# API Reference
Shimmy provides multiple API interfaces for local LLM inference.
## HTTP REST API
### Generate Text
**Endpoint:** `POST /api/generate`
**Request Body:**
```json
{
"model": "string", // Model name (required)
"prompt": "string", // Input prompt (required)
"max_tokens": 100, // Maximum tokens to generate (optional, default: 100)
"temperature": 0.7, // Sampling temperature (optional, default: 0.7)

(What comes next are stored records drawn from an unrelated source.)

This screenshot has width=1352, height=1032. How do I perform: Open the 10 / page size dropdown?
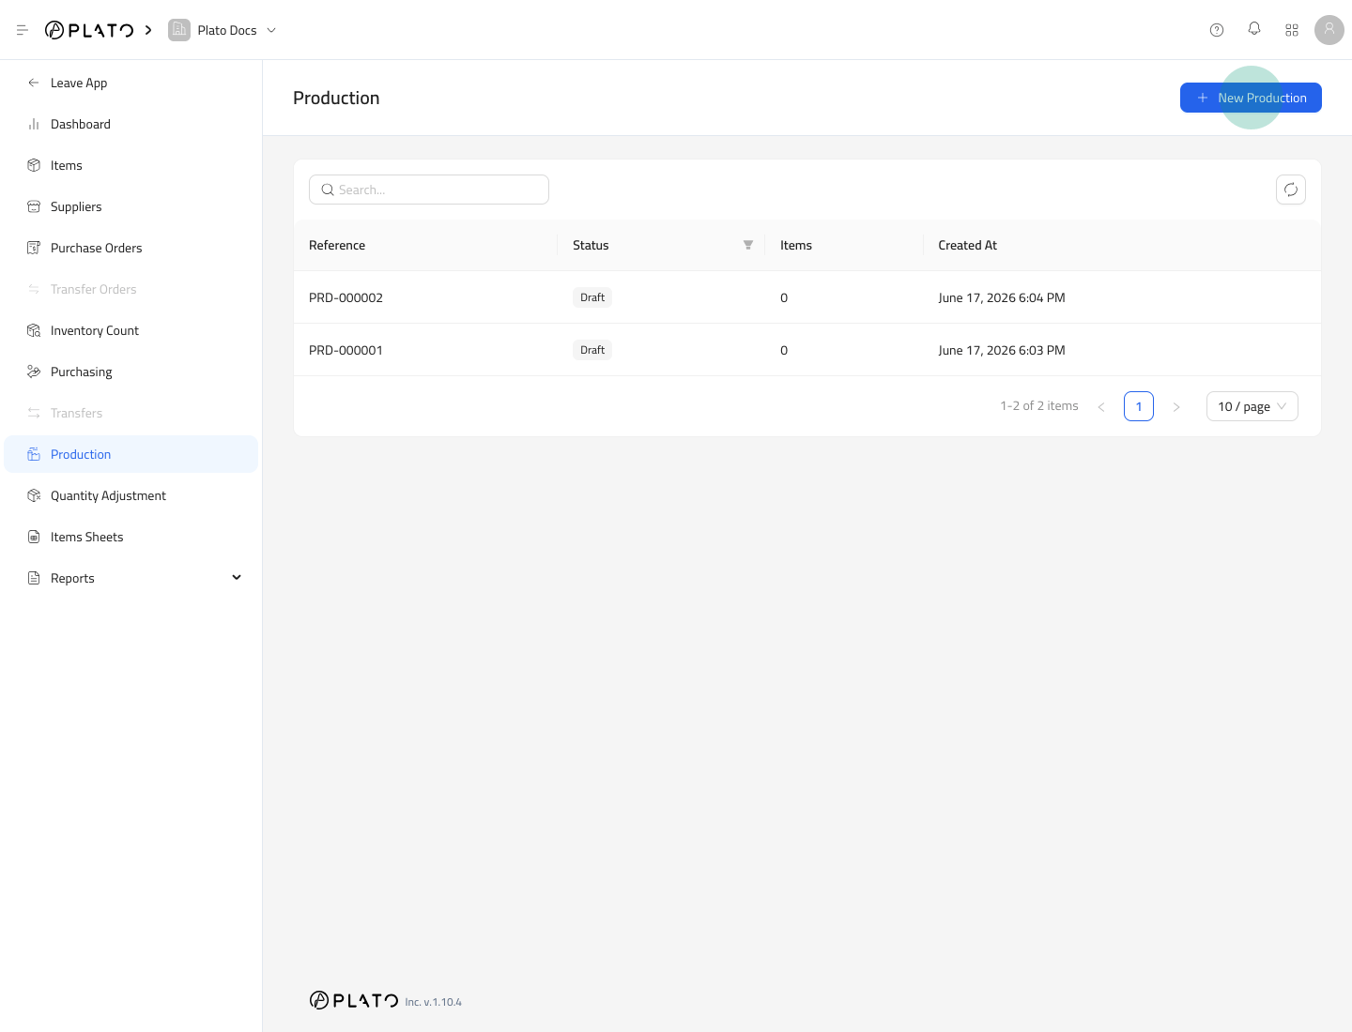coord(1252,406)
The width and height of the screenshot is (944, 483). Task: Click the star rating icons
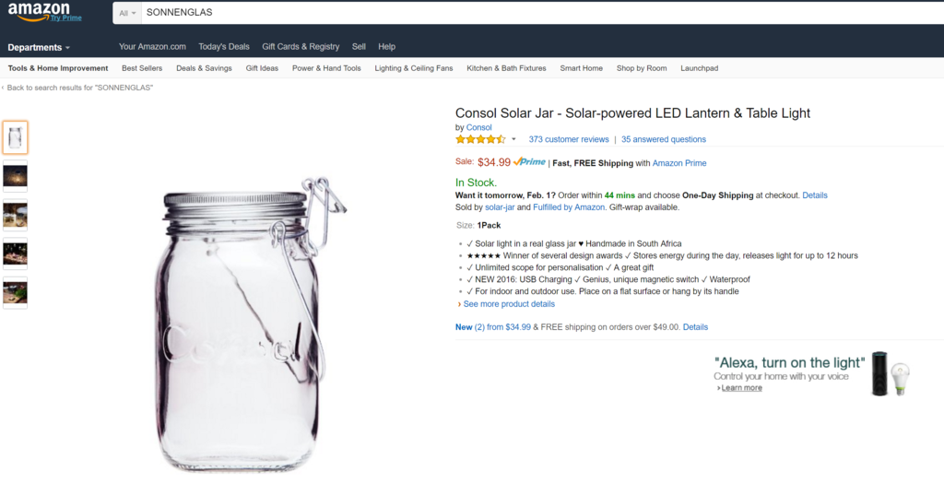tap(479, 139)
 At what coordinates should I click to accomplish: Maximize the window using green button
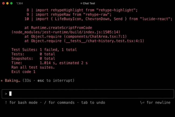[x=12, y=3]
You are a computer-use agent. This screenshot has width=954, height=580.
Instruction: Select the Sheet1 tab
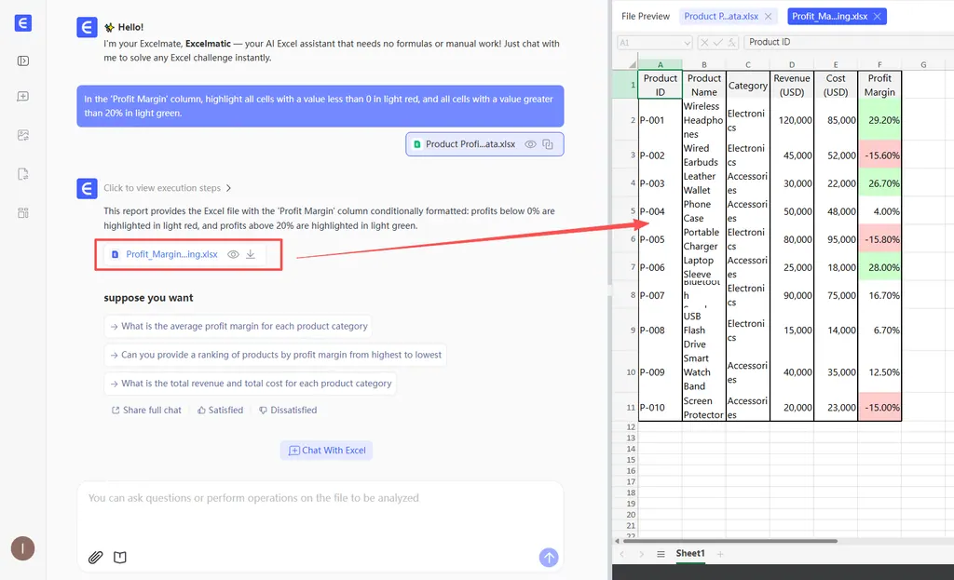690,554

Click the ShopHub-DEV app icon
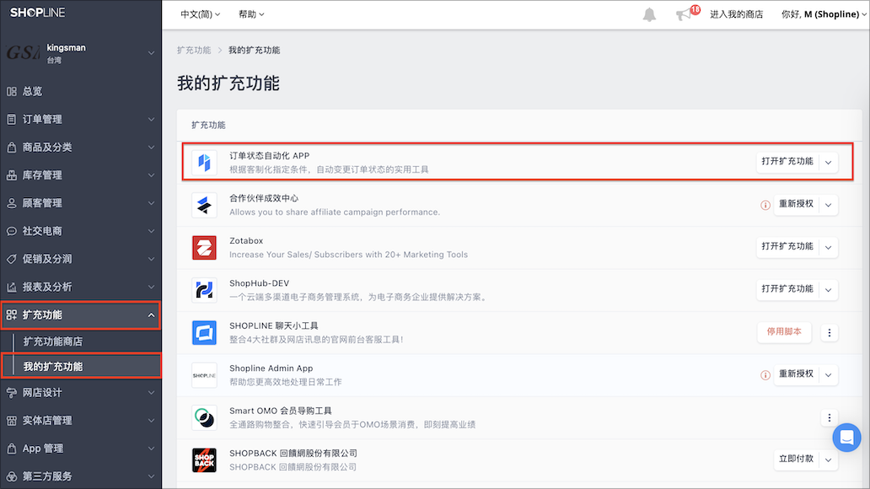coord(204,290)
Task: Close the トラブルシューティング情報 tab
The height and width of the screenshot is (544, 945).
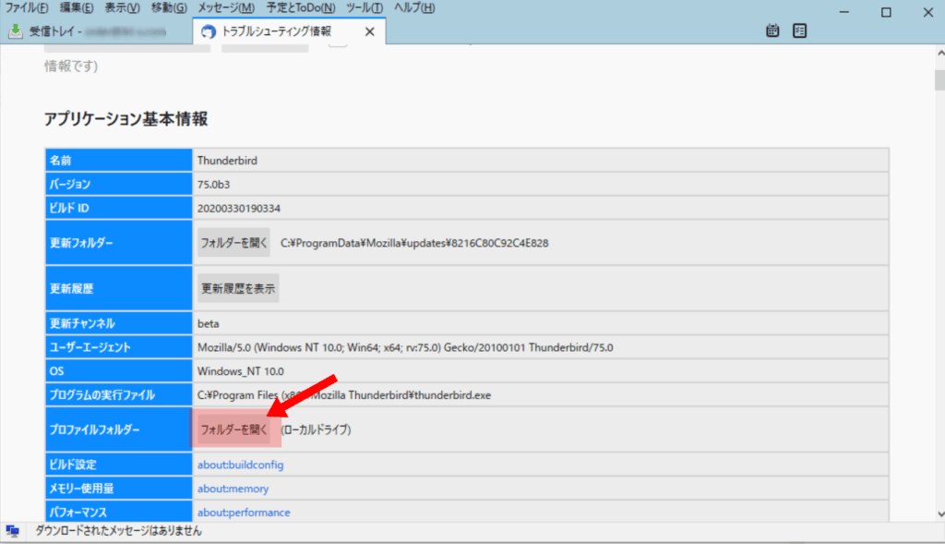Action: [370, 31]
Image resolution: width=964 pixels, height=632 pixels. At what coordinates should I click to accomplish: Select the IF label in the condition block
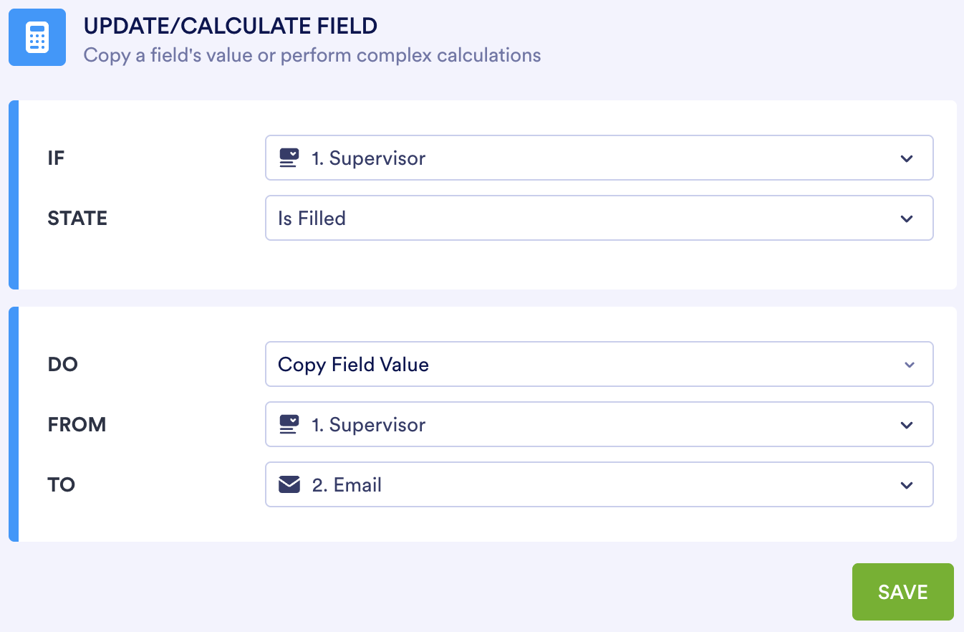click(56, 158)
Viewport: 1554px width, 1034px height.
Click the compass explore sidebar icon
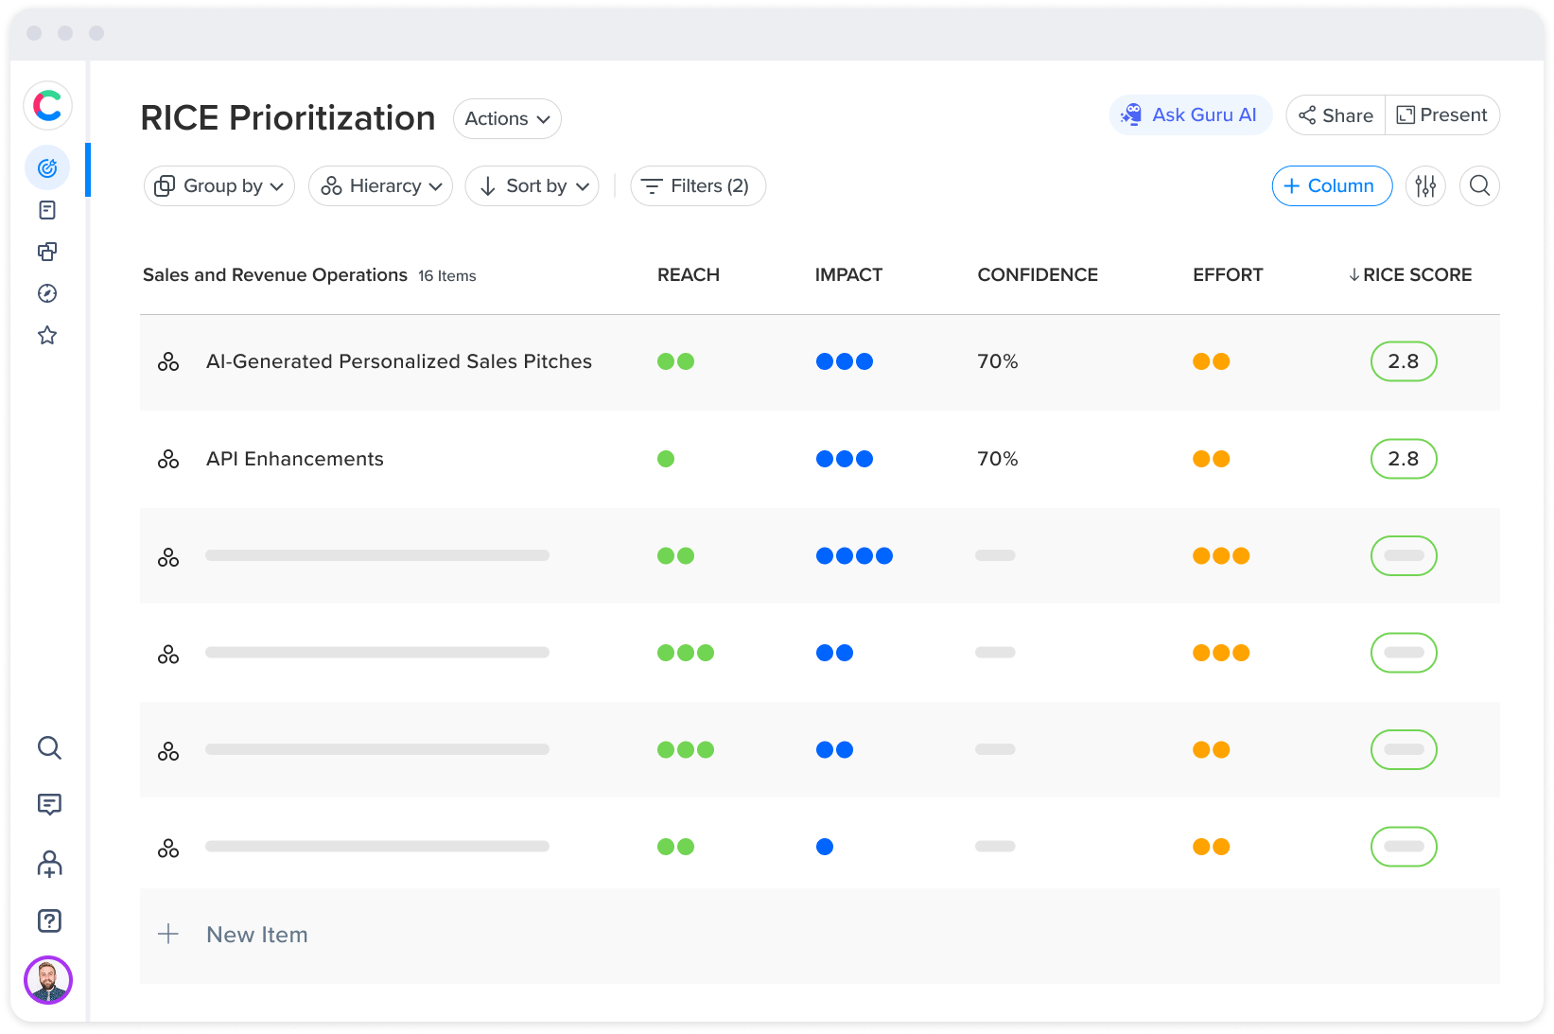coord(47,293)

"stream": false // Enable streaming response (optional, default: false)
}
```
**Non-Streaming Response:**
```json
{
"choices": [
{
"text": "Generated text response",
"index": 0,
"finish_reason": "length"
}
],
"usage": {
"prompt_tokens": 10,
"completion_tokens": 20,
"total_tokens": 30
}
}
```
**Streaming Response:**
Server-Sent Events with data chunks:
```
data: {"choices":[{"text":"Hello","index":0}]}
data: {"choices":[{"text":" world","index":0}]}
data: [DONE]
```
### List Models
**Endpoint:** `GET /api/models`
**Response:**
```json
{
"models": [
{
"id": "default",
"name": "Default Model",
"description": "Base GGUF model"
}
]
}
```
### Health Check
**Endpoint:** `GET /api/health`
**Response:**
```json
{
"status": "healthy",
"models_loaded": 1,
"memory_usage": "2.1GB"
}
```
## WebSocket API
**Endpoint:** `ws://localhost:11435/ws/generate`
### Connect and Send
```json
{
"model": "default",
"prompt": "Hello world",
"max_tokens": 50,
"temperature": 0.7
}
```
### Receive Tokens
```json
{"token": "Hello"}
{"token": " world"}
{"done": true}
```
## CLI Interface
### Commands
```bash
# Start server
shimmy serve --bind 127.0.0.1:11435 --port 11435
# Generate text
shimmy generate --prompt "Hello" --max-tokens 50 --temperature 0.7
# List available models
shimmy list
# Probe model loading
shimmy probe [model-name]
# Show diagnostics
shimmy diag
```
### Global Options
- `--verbose, -v`: Enable verbose logging
- `--help, -h`: Show help information
- `--version, -V`: Show version information
## Error Responses
All endpoints return consistent error formats:
```json
{
"error": {
"code": "model_not_found",
"message": "The specified model was not found",
"details": "Model 'invalid-model' is not available"
}
}
```
Common error codes:
- `model_not_found`: Requested model is not available
- `invalid_request`: Request format is invalid
- `generation_failed`: Text generation failed
- `server_error`: Internal server error
## Rate Limiting
Currently no rate limiting is implemented. For production use, consider placing shimmy behind a reverse proxy with rate limiting capabilities.